Dataset content:
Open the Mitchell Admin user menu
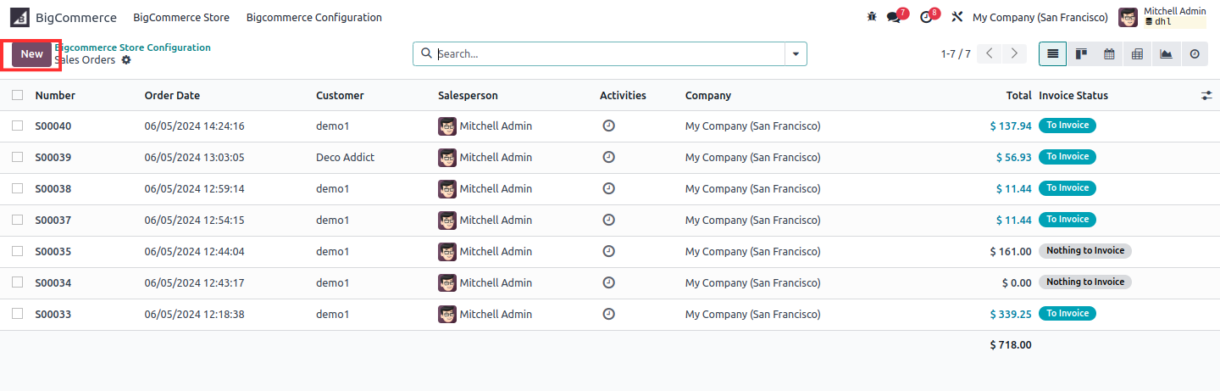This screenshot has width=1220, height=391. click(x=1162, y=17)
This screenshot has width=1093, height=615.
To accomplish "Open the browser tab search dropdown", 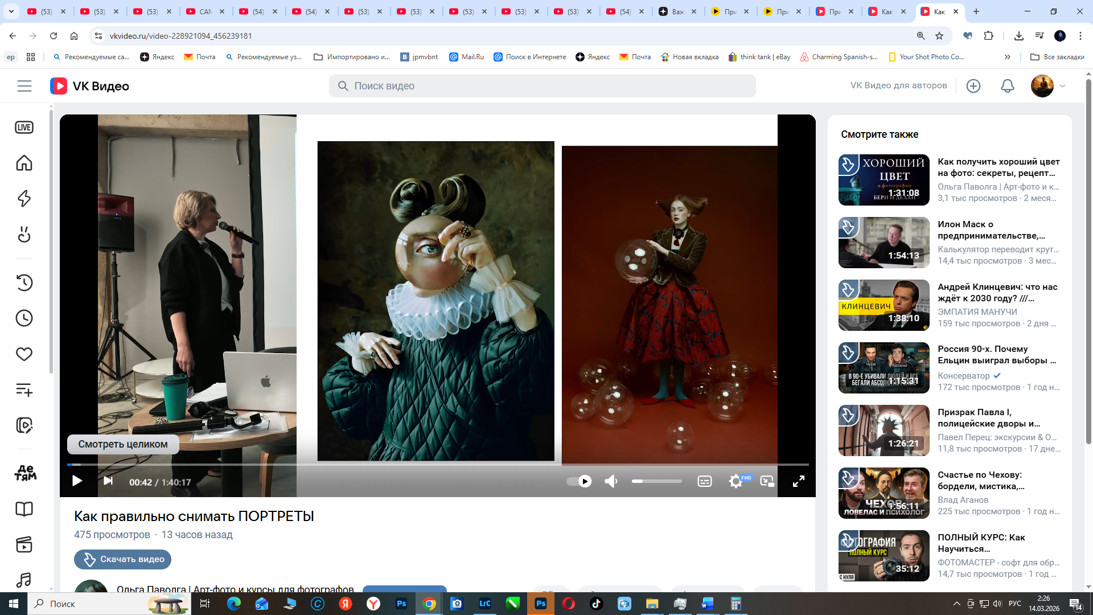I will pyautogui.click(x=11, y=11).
==
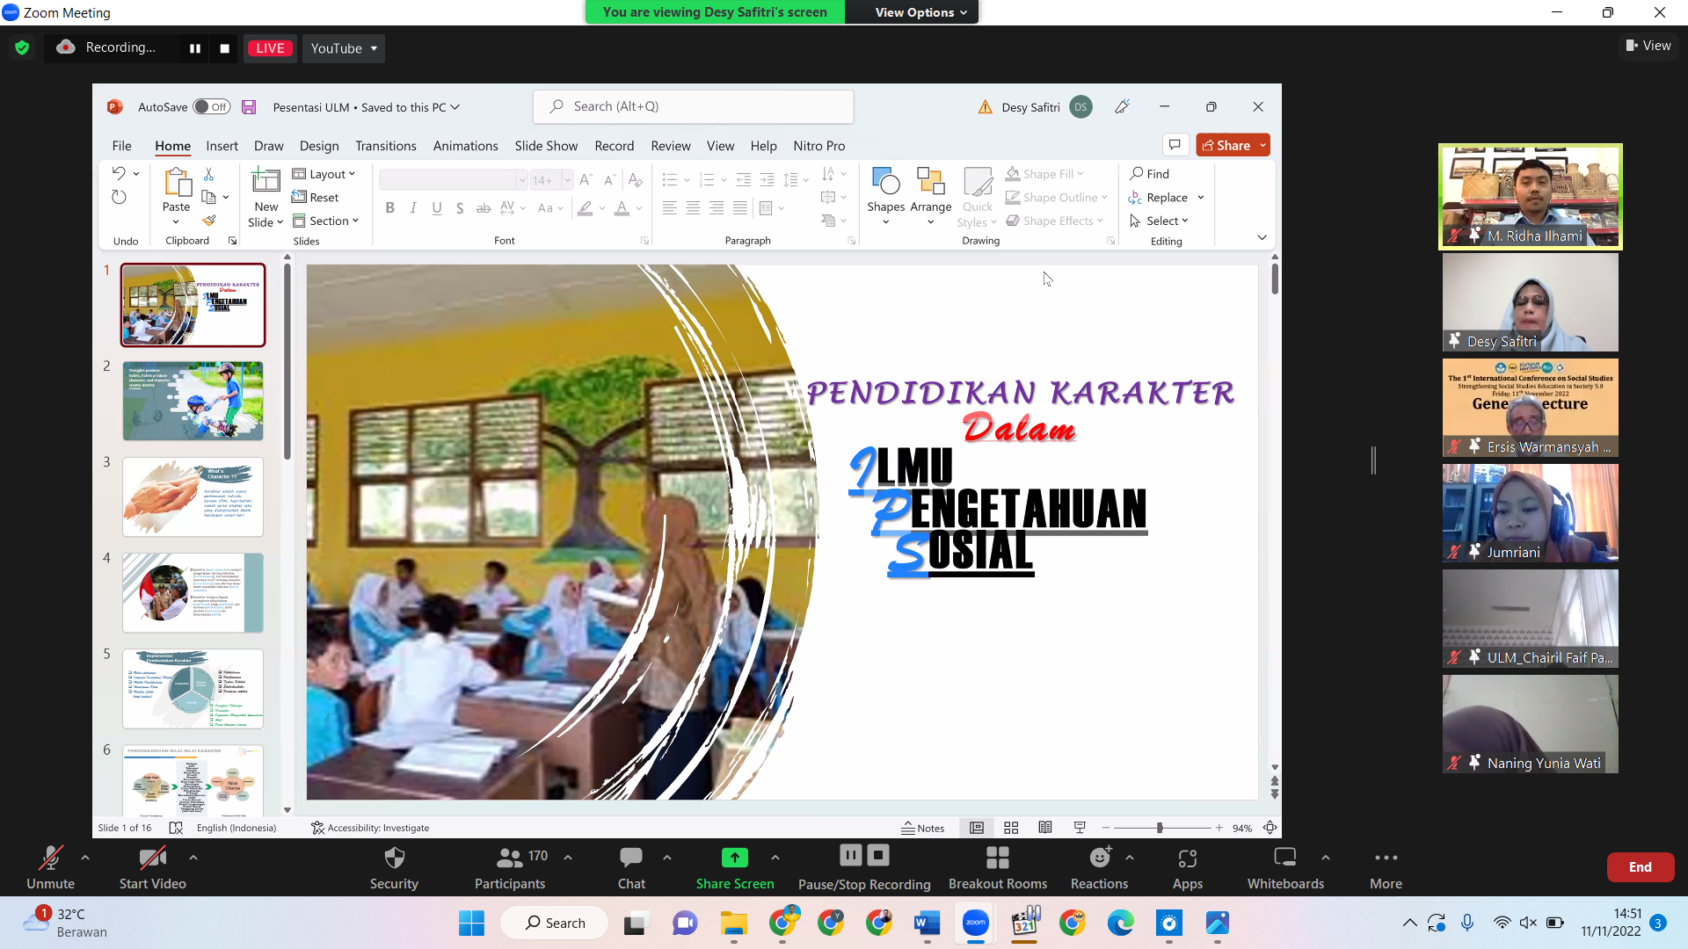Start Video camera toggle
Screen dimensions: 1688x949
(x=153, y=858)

Task objective: Rewrite the items from the line with "Start Video camera toggle" to the line with "(x=153, y=858)", swapping "Video camera" for "Webcam" and keeping everything else the same. Leave the pictures out.

The response:
Start Webcam toggle
Screen dimensions: 1688x949
(x=153, y=858)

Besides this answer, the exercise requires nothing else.